That is what it took for the Digital Transformation Agency to deliver a working prototype of a bulk email and text-message notification system.

There was no need to build notify.gov.au from scratch. The DTA adapted an open-source product developed by the Government Digital Service in the UK, and invited public servants in any level of government to try it out free of charge.

“More than 100 users from 47 agencies were trialling the service within three months of its launch. For smaller organisations in particular, it represents a major saving as they do not need to invest in establishing their own platform,” says the DTA annual report.

Now the system has 99 government agencies using it: 65 federal bodies, 26 from the states and territories, eight council administrations and two others.

Chief executive Randall Brugeaud told a recent conference that the troubled My Aged Care service run by the Department of Health was manually grinding through a bulk send of 13,000 emails every month in batches of 250, iTNews reports. This took several days; now it takes an hour using Notify and this cost the department nothing.

The system is still in the beta phase and pricing remains low. It is free for agencies to join and allows them to send unlimited emails as well as up to 25,000 text messages a year before it’s time to pay up. Additional texts currently cost $0.06 per message to Australian mobiles and double for overseas, but that could change.

“If your organisation offers multiple services, each service will get its own free message allowance,” says the DTA price sheet.

The DTA’s work on Notify is closely linked with the development of a Tell Us Once platform that allows people to update all government agencies at the same time about changes in their circumstances. “The private Beta stage [of Tell Us Once] is now complete and we are looking at next steps,” the agency reports.
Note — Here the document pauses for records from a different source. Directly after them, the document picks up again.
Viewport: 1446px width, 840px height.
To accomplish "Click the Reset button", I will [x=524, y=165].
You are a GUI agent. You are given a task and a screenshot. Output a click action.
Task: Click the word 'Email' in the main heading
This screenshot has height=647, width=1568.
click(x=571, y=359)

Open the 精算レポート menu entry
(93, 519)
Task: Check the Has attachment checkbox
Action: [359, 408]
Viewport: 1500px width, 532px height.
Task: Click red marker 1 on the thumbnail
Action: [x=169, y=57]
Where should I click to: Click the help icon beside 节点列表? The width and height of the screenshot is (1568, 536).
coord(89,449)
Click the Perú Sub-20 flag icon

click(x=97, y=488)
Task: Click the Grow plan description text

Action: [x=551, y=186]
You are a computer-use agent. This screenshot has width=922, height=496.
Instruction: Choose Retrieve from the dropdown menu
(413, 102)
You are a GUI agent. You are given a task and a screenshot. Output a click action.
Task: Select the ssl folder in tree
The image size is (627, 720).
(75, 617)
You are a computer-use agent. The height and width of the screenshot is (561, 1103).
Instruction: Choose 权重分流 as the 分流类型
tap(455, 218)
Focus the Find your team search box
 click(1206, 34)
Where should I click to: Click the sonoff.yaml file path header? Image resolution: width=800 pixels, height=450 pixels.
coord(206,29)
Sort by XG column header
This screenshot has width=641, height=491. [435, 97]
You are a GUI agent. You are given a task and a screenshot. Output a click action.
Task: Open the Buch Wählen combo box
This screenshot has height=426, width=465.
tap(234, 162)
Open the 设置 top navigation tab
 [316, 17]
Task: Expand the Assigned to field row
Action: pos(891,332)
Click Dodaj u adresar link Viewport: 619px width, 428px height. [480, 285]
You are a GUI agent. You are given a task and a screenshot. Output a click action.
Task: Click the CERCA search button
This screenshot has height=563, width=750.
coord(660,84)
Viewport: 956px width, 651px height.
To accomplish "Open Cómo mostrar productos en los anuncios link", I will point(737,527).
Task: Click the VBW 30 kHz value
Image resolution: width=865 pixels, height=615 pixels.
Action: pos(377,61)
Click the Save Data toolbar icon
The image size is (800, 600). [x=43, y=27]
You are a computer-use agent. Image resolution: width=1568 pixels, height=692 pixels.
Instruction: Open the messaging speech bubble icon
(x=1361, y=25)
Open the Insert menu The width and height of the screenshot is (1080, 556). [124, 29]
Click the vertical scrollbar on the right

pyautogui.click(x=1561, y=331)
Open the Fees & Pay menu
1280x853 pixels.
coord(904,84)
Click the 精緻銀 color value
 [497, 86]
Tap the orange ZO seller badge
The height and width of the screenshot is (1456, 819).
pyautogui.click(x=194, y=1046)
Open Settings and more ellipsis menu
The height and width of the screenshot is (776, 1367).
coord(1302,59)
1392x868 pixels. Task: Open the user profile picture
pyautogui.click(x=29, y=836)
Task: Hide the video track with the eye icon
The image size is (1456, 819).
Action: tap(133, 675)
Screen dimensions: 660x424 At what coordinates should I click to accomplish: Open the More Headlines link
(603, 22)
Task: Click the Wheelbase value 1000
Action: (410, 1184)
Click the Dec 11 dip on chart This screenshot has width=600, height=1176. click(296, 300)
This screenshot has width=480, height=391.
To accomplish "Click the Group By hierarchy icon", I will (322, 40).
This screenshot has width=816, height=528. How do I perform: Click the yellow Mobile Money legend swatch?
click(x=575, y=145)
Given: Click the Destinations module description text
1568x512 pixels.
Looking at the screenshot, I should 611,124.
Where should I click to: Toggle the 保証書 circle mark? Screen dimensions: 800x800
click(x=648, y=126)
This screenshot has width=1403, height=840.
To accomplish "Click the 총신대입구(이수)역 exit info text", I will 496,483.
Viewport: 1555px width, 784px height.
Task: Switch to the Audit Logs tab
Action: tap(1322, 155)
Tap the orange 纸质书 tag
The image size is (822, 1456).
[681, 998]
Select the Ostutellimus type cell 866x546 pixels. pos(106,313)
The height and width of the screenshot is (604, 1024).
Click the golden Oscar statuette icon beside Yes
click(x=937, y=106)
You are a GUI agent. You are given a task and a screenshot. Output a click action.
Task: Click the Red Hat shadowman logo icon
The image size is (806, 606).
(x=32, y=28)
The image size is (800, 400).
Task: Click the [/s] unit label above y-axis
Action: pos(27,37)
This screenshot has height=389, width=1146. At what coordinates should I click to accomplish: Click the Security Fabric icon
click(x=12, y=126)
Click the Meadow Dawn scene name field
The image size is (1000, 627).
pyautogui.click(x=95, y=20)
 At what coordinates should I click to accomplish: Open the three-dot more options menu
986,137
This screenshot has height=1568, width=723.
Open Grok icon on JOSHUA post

The agency sees the notification platform as a success story befitting one of three brief case studies in its annual report, which explains how the UK version was modified:

“We made changes to the product to suit the Australian context. For example, changes to the time zones, currencies and phone number formats, and ironing out related bugs in the code. Notify is aligned to the Digital Service Standard and runs in cloud.gov.au.

“Leveraging the success and years of learnings from GOV.UK Notify significantly reduced the time and effort required to set up the product. We were able to bring it to Australian users within months and quickly demonstrate its value. With all three levels of government using Notify, our next step is to finalise guidance on consistent branding and templates. Feedback collected during the trial will also help to shape and improve the product.”

The federal agency says its digital research showed people wanted more “immediate text or email updates on non-sensitive information, with small snippets of useful information” from government bodies, like appointment reminders, application updates, and advice on looming expiry dates.

Notify has earned the DTA a considerable degree of praise including from its former CEO, Paul Shetler; “and there should be more services delivered this way, sharing open source with and from other governments,” he said on Twitter.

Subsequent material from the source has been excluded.